Era il 31 ottobre 2008 quando un soggetto non ancora identificato, noto con lo pseudonimo di Satoshi Nakamoto, pubblicava il celebre white paper “Bitcoin – A Peer-to Peer Electronic Cash System”[1], proponendo per la prima volta l’utilizzo di una moneta virtuale e decentralizzata, una rivoluzionaria alternativa alle valute tradizionali.

Stando a quanto affermato dall’autore del white paper, il Bitcoin prometteva di effettuare pagamenti senza ricorrere all’intermediario dell’istituto finanziario centrale, offrendo invece a un sistema sicuro e trasparente, in grado di registrare immutabilmente e in maniera anonima le transazioni come blocchi di una catena condivisa da tutti i membri nel network.

A dieci anni da quella fatidica notte di Halloween, si può sicuramente affermare che la prima e la principale fra le criptovalute ha dimostrato di avere le potenzialità per provocare uno slittamento paradigmatico del comune modo di intendere i normali pagamenti, i tradizionali processi finanziari e lo svolgimento di qualunque attività di rilievo economico. Ciò nonostante, lo status legale delle criptovalute a livello nazionale e internazionale rimane avvolto nell’incertezza.

Da 0 a 20.000, senza una normativa di riferimento

Il 31 ottobre 2018, il Bitcoin ha raggiunto il suo decimo anniversario lasciandosi dietro una scia fatta di alti e bassi, fra successi e controversie legati principalmente alla grande volatilità del suo valore. Partendo dal valore di 0,0004 dollari nel 2009, la criptomoneta raggiunse per la prima volta il rapporto 1:1 con il dollaro il 9 febbraio 2011, per poi affrontare un periodo di crescita fortemente instabile segnata, nel 2013, dal raggiungimento della soglia dei 1000 dollari, con un nuovo crollo a seguire quasi immediatamente questo sorprendente picco.

Ci vollero non meno di tre anni per raggiungere nuovamente il valore a tre zeri, traguardo che avrebbe però segnato l’inizio di quell’impennata che, in un limitatissimo arco temporale fra febbraio e dicembre 2017, avrebbe portato il Bitcoin a superare l’incredibile cifra di 20.000 dollari di valore. Il fino ad ora, il 2018 ha visto abbassarsi considerevolmente il prezzo della criptovaluta, offrendo in cambio un record di stabilità che spinge vari esperti del settore ad azzardare previsioni ottimistiche per il prossimo periodo. [2]

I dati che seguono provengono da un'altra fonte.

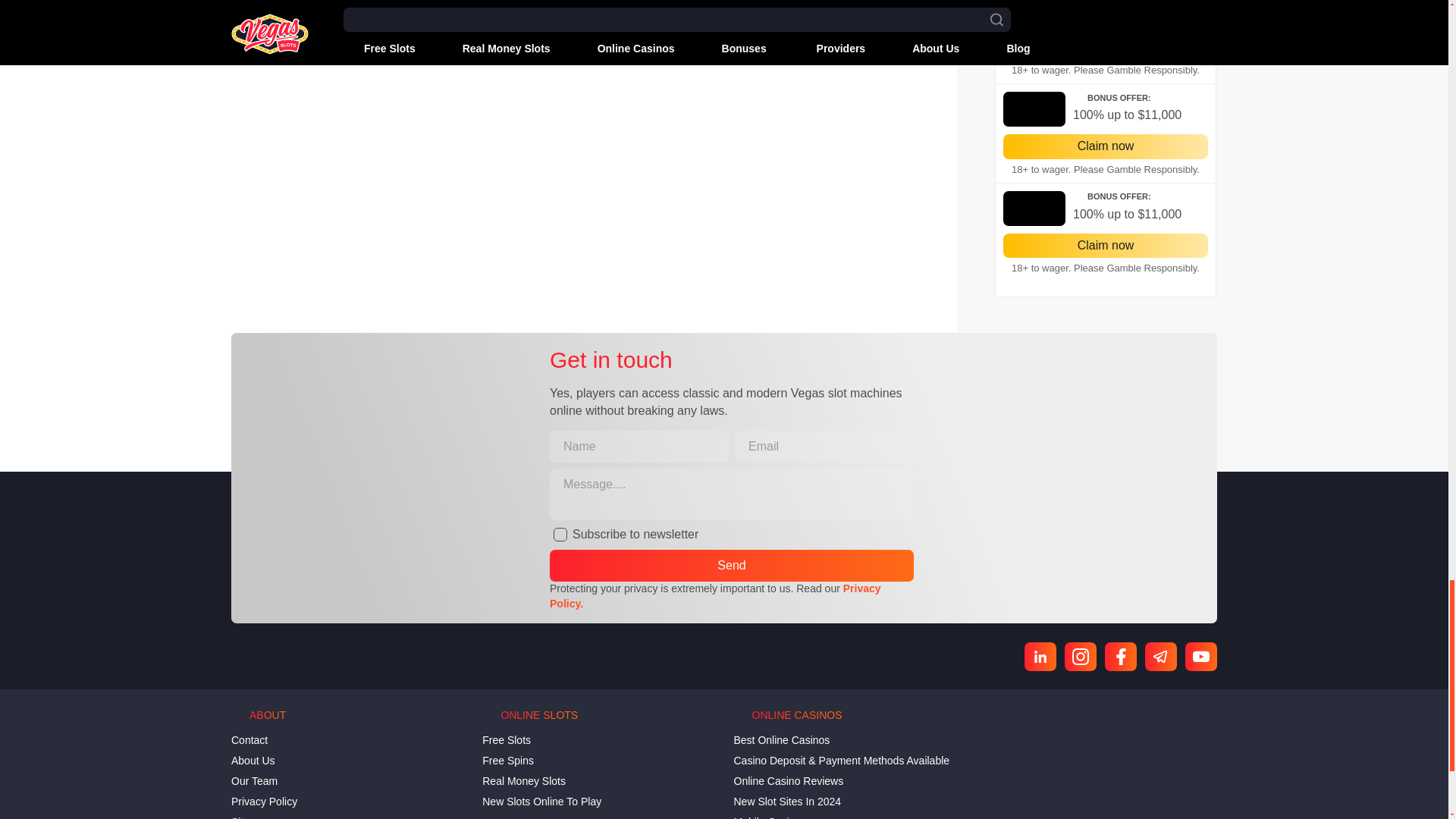
Send (732, 565)
Given the description of an element on the screen output the (x, y) to click on. 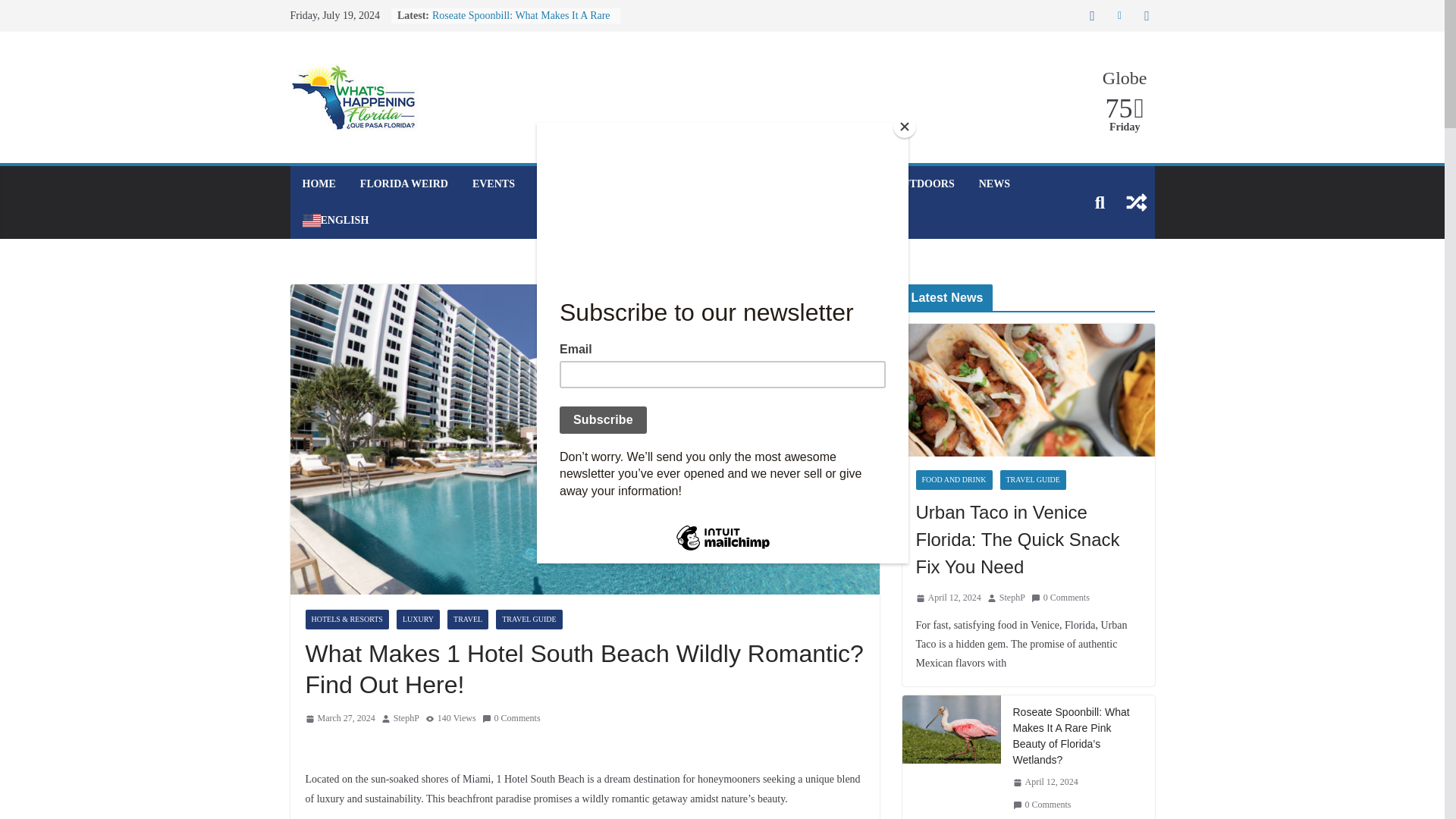
0 Comments (510, 718)
LUXURY (417, 619)
StephP (406, 718)
English (334, 219)
LUXURY (779, 183)
FLORIDA WEIRD (403, 183)
NEWS (994, 183)
11:50 am (339, 718)
TRAVEL (466, 619)
TRAVEL (848, 183)
ENGLISH (334, 219)
March 27, 2024 (339, 718)
TRAVEL GUIDE (529, 619)
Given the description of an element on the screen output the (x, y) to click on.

Se alcuni rimangono scettici circa le effettive potenzialità delle valute virtuali, e suggeriscono di concentrare piuttosto gli sforzi sullo studio di nuove applicazioni per le DLT (Distributed Ledger Technologies), altri sostengono invece che la stessa blockchain[3], la tecnologia alla base dei bitcoin, senza il successo e l’attenzione mediatica rivolta alle criptovalute, probabilmente non avrebbe conosciuto lo stesso sviluppo all’interno di molteplici industrie.[4]

Promesse e criticità

Uno dei settori più promettenti per quanto riguarda l’applicazione della tecnologia blockchain[5] è senz’altro quello bancario e del fintech, con numerose banche che da tempo valutano le sue caratteristiche di trasparenza e sicurezza come fonti di enorme potenziale per la trasformazione dei metodi di pagamento. Nonostante questo, siamo ancora lontani dal vedere un utilizzo diffuso della tecnologia tale da consentire una agevole circolazione del bitcoin.

Ciò è dovuto principalmente al fatto che la maggior parte dei governi non è ancora intervenuto a regolare la circolazione di bitcoin e altre criptovalute o, quando lo ha fatto, ha contribuito quasi esclusivamente con leggi finalizzate a limitarne l’utilizzo. Molti sostengono che la natura decentralizzata della blockchain abbia fra i vantaggi principali il fatto di poter superare da sola la mancanza di regole emesse dal legislatore, ma quello che questi ultimi dieci anni hanno dimostrato è che, senza un quadro normativo di riferimento, le banche e tutti gli altri grandi attori del panorama finanziario rimangono restii all’idea di accettare bitcoin alla pari di un qualunque altro tradizionale mezzo di pagamento.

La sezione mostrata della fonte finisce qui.